Parmi les autres artistes contemporains actuellement reconnus sur la scène internationale, on retient Chuah Thean Teng et Khalil Ibrahim pour leurs peintures batik, Chang Feeming pour ses superbes aquarelles, Ahmad Zakii Anwar pour ses portraits, ou encore Chong Siew Ying pour ses toiles oniriques.

L’art contemporain malaisien ne cesse de se réinventer et s’attache de plus en plus à dépasser les frontières culturelles, ethniques et religieuses du pays pour promouvoir l’harmonie entre les différentes populations. Pour l’admirer, on recommande le Musée national des Arts visuels (Balai Seni Visual Negara) de Kuala Lumpur. On y retrouve toute la variété artistique qui traverse le pays depuis l'indépendance : calligraphie, pop art, peinture sur textile, etc.

La photographie, une pratique en développement

La photographie est introduite en Malaisie en 1864 par deux Occidentaux, K. Feiberg et E. Ferman Sachtler. Les premiers studios photographiques sont alors créés à Penang, les portraits de famille connaissant notamment un fort succès. Ces images donnent aujourd’hui un aperçu de la vie à l’époque coloniale. La fusion entre des codes occidentaux et la tradition du portrait chinois, très importante dans les familles confucianistes, ont donné naissance à un style pictural singulier. À partir des années 1980, de nombreux changements surviennent, vers une valorisation de la subjectivité et de la liberté du photographe. Aujourd’hui, le genre est considéré comme une discipline artistique à part entière, comme en témoignent les travaux d’artistes renommés internationalement, comme Sanjit Das, qui documente avec habileté la vie des peuples d’Asie du Sud-est, ou encore Yee I-Lann qui explore les récits historiques et les mythes locaux.
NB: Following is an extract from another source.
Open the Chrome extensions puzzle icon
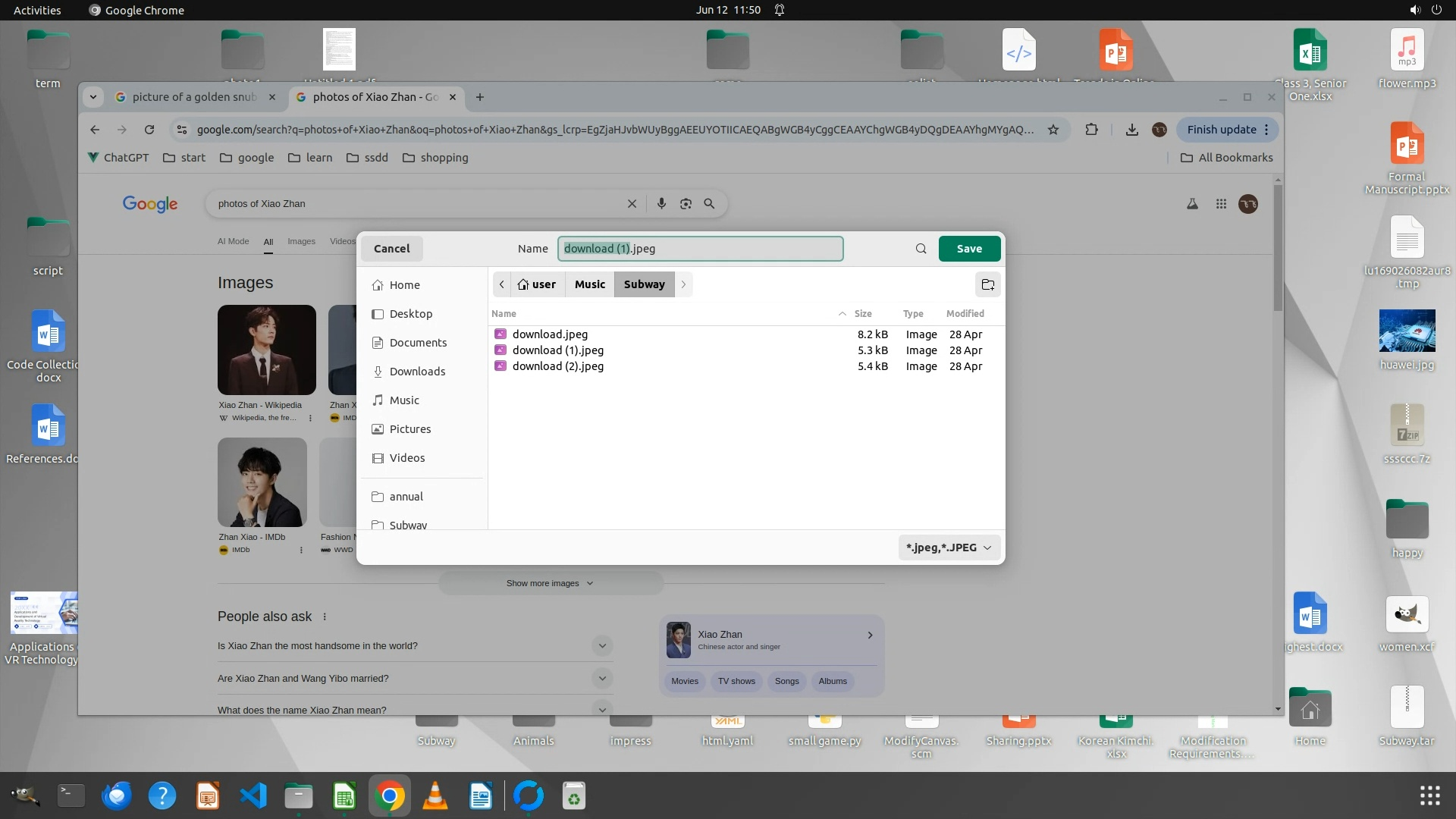Screen dimensions: 1456x819 [x=1091, y=130]
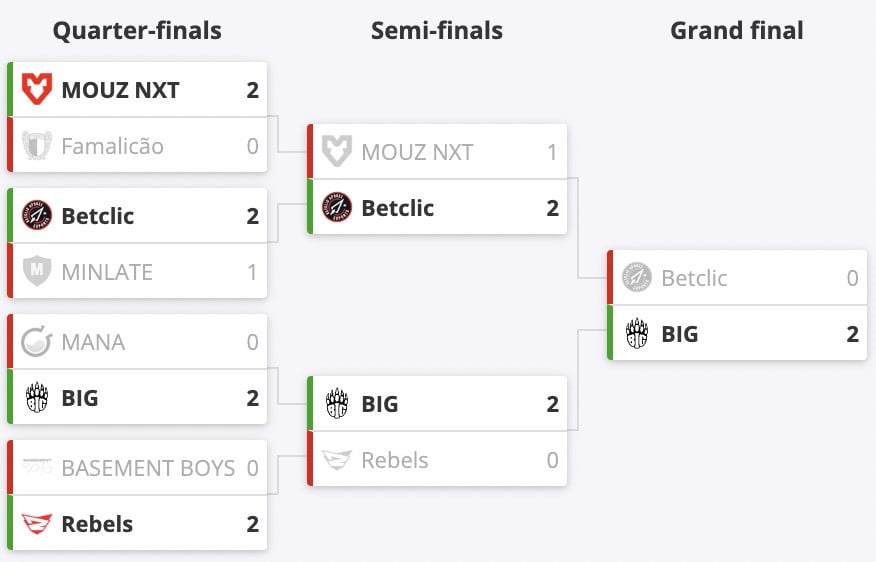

Le street art, un art de mieux en mieux accepté

D’abord vu comme un « art délinquant » le street art se développe depuis quelques années en Malaisie et sa popularité ne cesse de croître. Les fresques colorées sont même perçues comme un moyen de revitaliser les quartiers délaissés, qui attirent de nombreux talents locaux ou étrangers. Aujourd’hui, nombreux sont les lieux où l’on peut admirer ces peintures murales, de Kuala Lumpur à Kuching. Ce sont les rues du district de l’État de Penang qui sont les plus réputées en la matière, arborant des images gigantesques : trompe-l’œil, effets 3D, illusions d’optique… l’interactivité est de mise. Une des fresques les plus populaires est celle de Uncle Roti, peinte en l’honneur d’un boulanger local très apprécié, sur commande de la National Art Gallery et du Département de la culture et des arts. Elle se trouve dans le quartier de Georgetown, comme la grande majorité de ces pépites murales. Pour les plus intéressés, ce site internet répertorie la plupart des fresques de la région : www.penang-traveltips.com/penang-street-art.htm

Singapour se défend elle aussi très bien en termes de street art. On recommande tout particulièrement la Aliwal Street, tout près du Aliwal Art Center. Les murs ont été peints avec talent par l'artiste singapourien Slacsatu à l’occasion du Aliwal Urban Art Festival de 2019. C’est aussi l’occasion de se promener dans un quartier malais musulman à l’histoire passionnante. En plus de ses peintures murales, Singapour est aussi dotée de nombreuses sculptures et installations en plein air, de quoi passer des journées entières à apprécier l’art contemporain tout en profitant de l’extérieur ! Par exemple, en bas de la Tekka Lane, on trouve à côté d’une immense fresque réalisée par Psyfool la maison kaléidoscopique de Tan Teng Niah. Restez attentif en descendant vers le Indian Heritage Center, vous trouverez encore d’autres merveilles sur votre chemin ! QG des étudiants en art de Singapour, le quartier Bugis-Bras Basah regorge lui aussi de peintures murales, et présente également, entre la station MRT Bencoolen et l’Académie des beaux-arts de Nanyang, des bancs originaux en forme de petites maisons conçus par d’anciens élèves.